The small and mid-cap theme continued during the session dedicated to the latest developments on the Tadawul, Saudi Arabia’s stock market, which opened to foreign investors three months ago. One panelist pointed out that the country has a wealth of small and mid-sized firms ‘in need of capital’ that are ‘starting to make a bigger effort’ to reach out to investors: family offices and UHNW individuals, which own a whopping 90 percent of the market, are usually investing with a long view and are interested in the same form of disclosure as institutional investors. The increase in fines imposed by the local regulator was also highlighted. ‘This means the exchange is doing a better job,’ said Andrew Tarbuck from Latham & Watkins. ‘Proper enforcement will give confidence to qualified foreign investors (QFIs).’
A strong regulator is needed during this period of transition, agreed Steven Drake from PwC. Noting that the expected ‘floodgate opening’ hadn’t taken place and that the stock market had lost 20 percent since June, Drake pointed to the lengthy process for QFIs, ‘which need to approve their clients on case-by-case basis.’ The Saudi exchange has always been quite active in bringing new companies to the market and there are bound to be more listings in the pipeline, as family businesses facing a succession issue often resort to an IPO, he added. Paul-Louis Gay, Almarai’s CFO, highlighted that the exchange is working on establishing ‘a true professional debt market’, as well as setting up ‒ among other things ‒ a real estate investment trust mechanism, a mutual fund distribution platform and an OTC marketplace.
In response to the lack-luster investor interest since the market’s opening up, a group of Tadawul-listed firms have decided to join forces by organizing a common roadshow to the main financial centers in the upcoming months, revealed Ryan Al-Karawi from Zain KSA. ‘Better late than never!’ he joked. Moderator Samantha Bartel Al Khalaf from Instinctif Partners concluded the session by offering more food for thought: ‘Will the Tadawul become the biggest financial hub in the Middle East, and what impact will the potential inclusion of Saudi Arabia have on the emerging markets benchmark?’

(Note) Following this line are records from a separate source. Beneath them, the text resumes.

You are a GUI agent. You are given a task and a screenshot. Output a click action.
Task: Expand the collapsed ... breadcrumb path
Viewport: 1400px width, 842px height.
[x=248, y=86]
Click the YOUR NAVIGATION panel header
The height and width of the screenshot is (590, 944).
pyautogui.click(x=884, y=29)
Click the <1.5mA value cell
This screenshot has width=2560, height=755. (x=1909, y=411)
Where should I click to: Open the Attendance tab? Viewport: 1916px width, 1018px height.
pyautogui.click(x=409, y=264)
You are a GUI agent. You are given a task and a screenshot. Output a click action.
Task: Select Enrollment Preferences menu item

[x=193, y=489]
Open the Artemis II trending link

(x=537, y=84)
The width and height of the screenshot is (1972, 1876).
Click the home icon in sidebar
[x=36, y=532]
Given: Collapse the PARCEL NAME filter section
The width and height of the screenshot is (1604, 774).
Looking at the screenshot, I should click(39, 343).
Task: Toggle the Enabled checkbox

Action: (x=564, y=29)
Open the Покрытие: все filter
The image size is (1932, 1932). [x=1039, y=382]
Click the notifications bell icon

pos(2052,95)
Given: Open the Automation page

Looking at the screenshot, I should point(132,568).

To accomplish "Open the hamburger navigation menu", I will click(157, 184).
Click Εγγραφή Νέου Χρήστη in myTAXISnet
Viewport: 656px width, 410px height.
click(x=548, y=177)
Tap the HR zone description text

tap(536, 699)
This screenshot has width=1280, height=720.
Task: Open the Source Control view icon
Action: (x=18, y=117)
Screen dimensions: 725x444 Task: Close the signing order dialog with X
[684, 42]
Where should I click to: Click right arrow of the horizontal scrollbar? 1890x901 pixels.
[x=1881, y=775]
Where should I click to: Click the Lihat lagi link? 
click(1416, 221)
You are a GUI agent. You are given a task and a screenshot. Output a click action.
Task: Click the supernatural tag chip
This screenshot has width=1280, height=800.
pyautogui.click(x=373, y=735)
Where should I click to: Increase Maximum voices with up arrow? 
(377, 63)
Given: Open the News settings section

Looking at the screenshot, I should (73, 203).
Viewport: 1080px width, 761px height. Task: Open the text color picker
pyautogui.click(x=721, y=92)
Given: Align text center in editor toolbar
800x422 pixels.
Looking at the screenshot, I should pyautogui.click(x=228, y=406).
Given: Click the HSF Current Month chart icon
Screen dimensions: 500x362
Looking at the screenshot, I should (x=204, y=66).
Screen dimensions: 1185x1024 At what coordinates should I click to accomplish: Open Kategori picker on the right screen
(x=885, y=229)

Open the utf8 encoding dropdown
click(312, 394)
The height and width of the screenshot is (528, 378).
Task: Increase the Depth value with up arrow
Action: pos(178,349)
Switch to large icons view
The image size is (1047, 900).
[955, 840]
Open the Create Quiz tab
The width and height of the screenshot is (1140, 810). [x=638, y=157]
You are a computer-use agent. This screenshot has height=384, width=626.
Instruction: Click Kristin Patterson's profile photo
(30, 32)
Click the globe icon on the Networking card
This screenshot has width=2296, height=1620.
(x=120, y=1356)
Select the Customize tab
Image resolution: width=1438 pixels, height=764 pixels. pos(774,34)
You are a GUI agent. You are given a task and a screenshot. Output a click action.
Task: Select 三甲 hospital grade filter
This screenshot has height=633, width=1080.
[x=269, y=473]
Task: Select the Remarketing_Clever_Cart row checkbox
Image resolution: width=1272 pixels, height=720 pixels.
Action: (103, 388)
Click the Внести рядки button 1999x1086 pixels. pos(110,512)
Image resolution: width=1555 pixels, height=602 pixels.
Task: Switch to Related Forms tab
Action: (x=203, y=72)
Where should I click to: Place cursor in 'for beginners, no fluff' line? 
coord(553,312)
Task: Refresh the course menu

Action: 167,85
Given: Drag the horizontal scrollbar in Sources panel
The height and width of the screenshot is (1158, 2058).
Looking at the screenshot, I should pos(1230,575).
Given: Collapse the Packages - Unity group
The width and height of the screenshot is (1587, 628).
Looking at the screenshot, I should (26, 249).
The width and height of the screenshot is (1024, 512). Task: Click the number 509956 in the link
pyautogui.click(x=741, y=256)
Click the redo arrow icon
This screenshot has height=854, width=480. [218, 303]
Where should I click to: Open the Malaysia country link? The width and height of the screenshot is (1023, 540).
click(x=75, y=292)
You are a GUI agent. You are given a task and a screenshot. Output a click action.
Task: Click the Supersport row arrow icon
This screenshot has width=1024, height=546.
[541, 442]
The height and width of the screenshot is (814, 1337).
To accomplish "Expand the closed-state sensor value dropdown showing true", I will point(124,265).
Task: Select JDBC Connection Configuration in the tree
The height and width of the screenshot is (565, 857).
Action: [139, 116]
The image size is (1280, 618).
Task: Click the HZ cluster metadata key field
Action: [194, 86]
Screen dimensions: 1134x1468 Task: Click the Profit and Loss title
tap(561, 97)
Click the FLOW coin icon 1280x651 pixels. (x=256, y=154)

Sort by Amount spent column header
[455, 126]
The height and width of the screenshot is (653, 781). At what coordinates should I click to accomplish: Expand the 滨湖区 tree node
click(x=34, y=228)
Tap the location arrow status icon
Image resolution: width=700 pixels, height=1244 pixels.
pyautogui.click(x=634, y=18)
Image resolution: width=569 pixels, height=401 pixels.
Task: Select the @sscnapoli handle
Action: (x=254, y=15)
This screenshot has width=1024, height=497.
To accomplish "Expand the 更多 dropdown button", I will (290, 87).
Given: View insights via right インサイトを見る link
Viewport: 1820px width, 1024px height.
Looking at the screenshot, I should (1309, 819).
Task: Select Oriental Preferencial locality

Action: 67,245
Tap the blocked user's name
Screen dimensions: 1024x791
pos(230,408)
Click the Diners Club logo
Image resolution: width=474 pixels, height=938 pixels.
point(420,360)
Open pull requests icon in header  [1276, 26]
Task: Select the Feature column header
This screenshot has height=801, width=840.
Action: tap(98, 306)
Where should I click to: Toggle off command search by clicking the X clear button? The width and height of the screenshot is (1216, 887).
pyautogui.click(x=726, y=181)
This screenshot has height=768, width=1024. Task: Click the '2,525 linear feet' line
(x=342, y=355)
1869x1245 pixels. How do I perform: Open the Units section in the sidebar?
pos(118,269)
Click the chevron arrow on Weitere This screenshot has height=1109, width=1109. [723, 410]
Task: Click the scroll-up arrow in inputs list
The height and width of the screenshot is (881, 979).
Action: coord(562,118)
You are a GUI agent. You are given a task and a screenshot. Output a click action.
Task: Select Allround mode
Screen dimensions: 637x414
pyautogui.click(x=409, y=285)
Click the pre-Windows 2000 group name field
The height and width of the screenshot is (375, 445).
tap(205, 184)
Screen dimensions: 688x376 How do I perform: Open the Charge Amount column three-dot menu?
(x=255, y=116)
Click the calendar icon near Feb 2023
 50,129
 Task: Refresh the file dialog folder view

A session on regional macroeconomics saw Robinder Singh, director of IR and external affairs at Dana Gas, express the value of ‘being conservative in your quality of communications’ during an economic downturn. ‘Focus your pitch on delivering on operations, balance sheet strength and quality of management,’ he declared. The Sharjah-based IRO, who meets with 400 investors on average annually, has noticed increased interest from value and opportunistic funds.
Arabic media play a critical role in a market dominated by retail investors, reminded Riad Hamade from Bloomberg. Khatija Haque, head of MENA research at Emirates NBD, stressed that in the absence of regular official government data, such as the Purchasing Managers’ Indices for the region, it is always appreciated when IROs are able to provide information on ‘the broader environment in their sector’.
Delegates then enjoyed a short break, with some taking a dip in the hotel’s pool and others heading to the adjacent gigantic Dubai Mall, before sitting down for the awards dinner. This year’s grand prix went to Dubai-listed port operator DP World, which also snatched the accolade for best annual report, best corporate for IR in the UAE, and best IR by a CEO for its chief executive Mohammed Sharaf. Qatari telecoms firm Ooredoo, which led the nominations with eight short lists, won the awards for best corporate for investor relations and best IR professional in Qatar, while SHUAA Capital claimed the prize for best IR website.
‘We are delighted to congratulate the winners of the IR awards, which continue to be a healthy measure of best practice in IR and testament to the positive progress achieved in the region,’ said MEIRS chairman Oliver Schutzmann.